* _PASSAGE SHOWN_:

This documentation uses the Java SDK (software.amazon.awssdk.services.s3.model.ListObjectsV2Request, version 2.18.19 via Maven pom) to list S3 bucket objects, in order to build a tree-based browser for a Java application. See the S3JTree class, which is used in the TSTool S3 Browser.

Images shown below were generated during development and illustrate experiments to understand the S3 SDK. The browser tool is intended to browse a bucket or a folder within a bucket while achieving good performance and minimizing S3 API requests and fees. Two main approaches are:

  1. List all the files in the bucket up front and then:
    1. Fill out the entire tree up front. This may be slow and may take a lot of memory resources. This is "up front loading".
    2. Or, fill out the folders as they are expanded, using the S3Object instances from the request. This is "partial lazy loading".
  2. List only the top-level folders (or a specific starting folder) in a bucket and then make additional requests as the folders are expanded. This is "lazy loading".

[Rows from a dataset]
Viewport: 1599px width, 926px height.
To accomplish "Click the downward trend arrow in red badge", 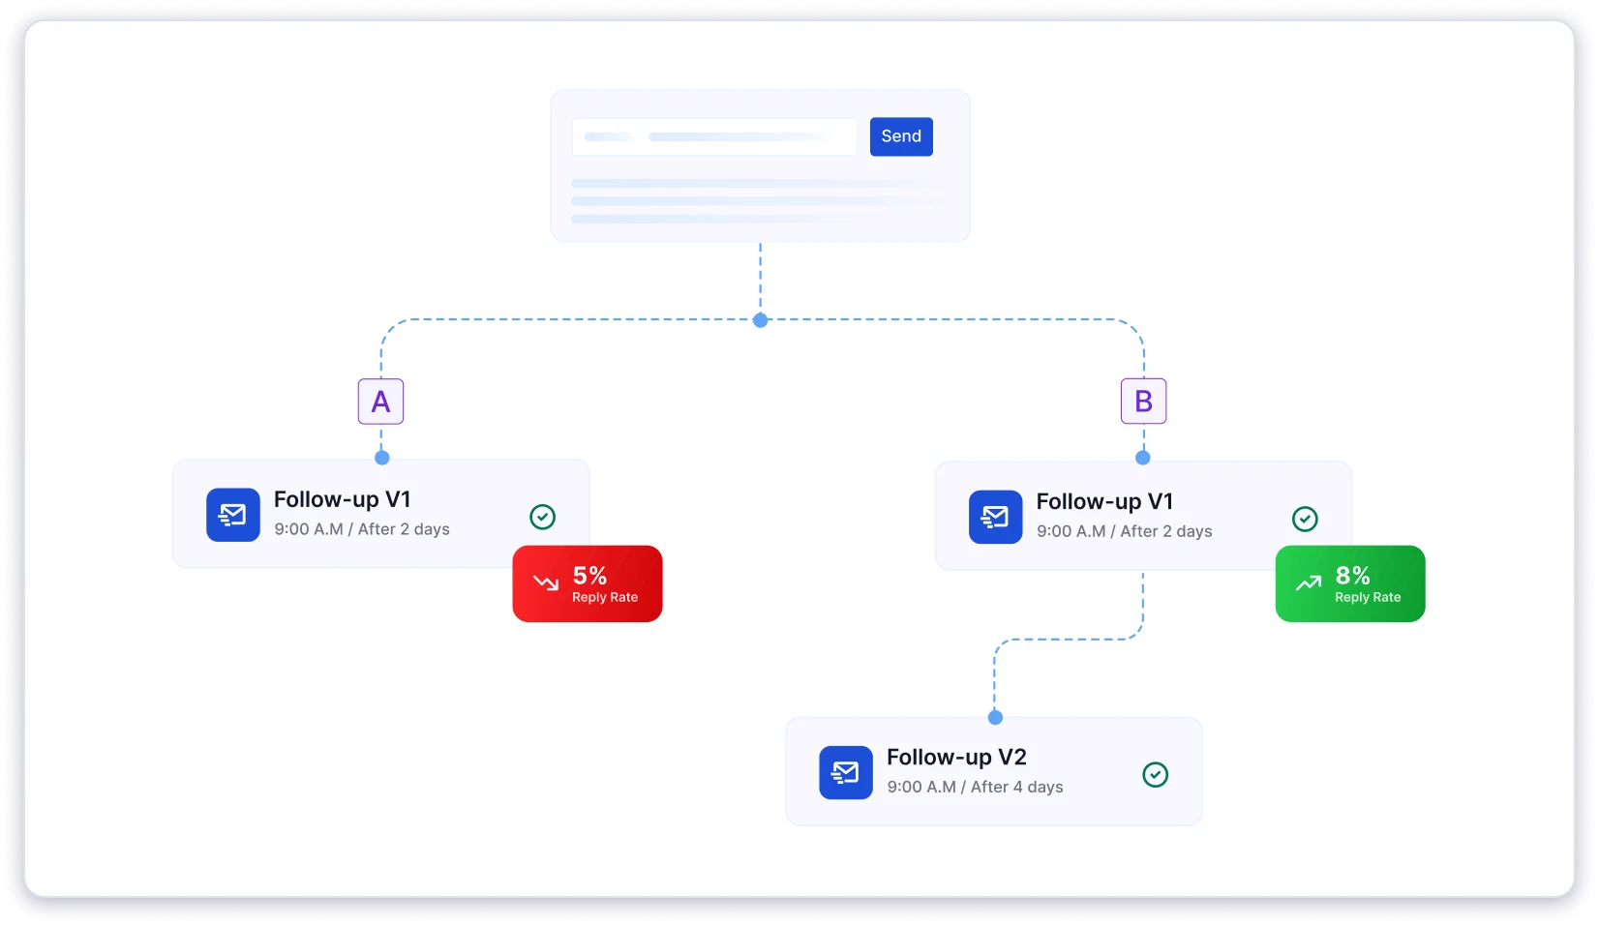I will (545, 583).
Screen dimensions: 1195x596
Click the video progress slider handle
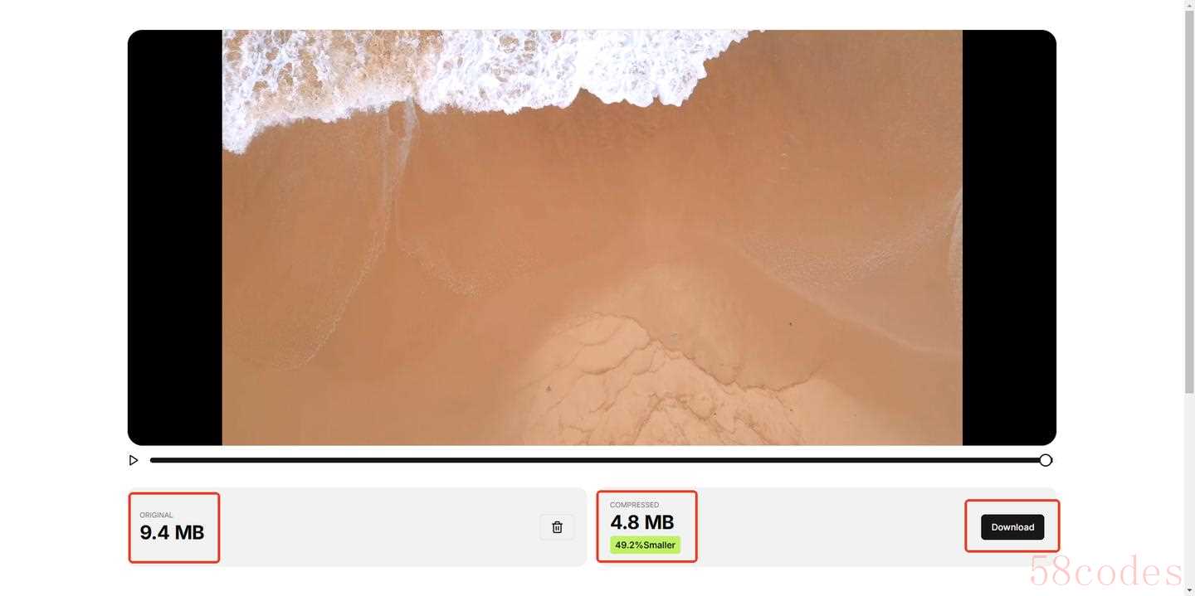pyautogui.click(x=1046, y=460)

* _WHAT YOU ARE ASKED TO DO_: In the passage about listing S3 bucket objects with the Java SDK, copy the words from "This documentation uses" up to and including "TSTool S3 Browser.".

* _FINAL RESULT_:
This documentation uses the Java SDK (software.amazon.awssdk.services.s3.model.ListObjectsV2Request, version 2.18.19 via Maven pom) to list S3 bucket objects, in order to build a tree-based browser for a Java application. See the S3JTree class, which is used in the TSTool S3 Browser.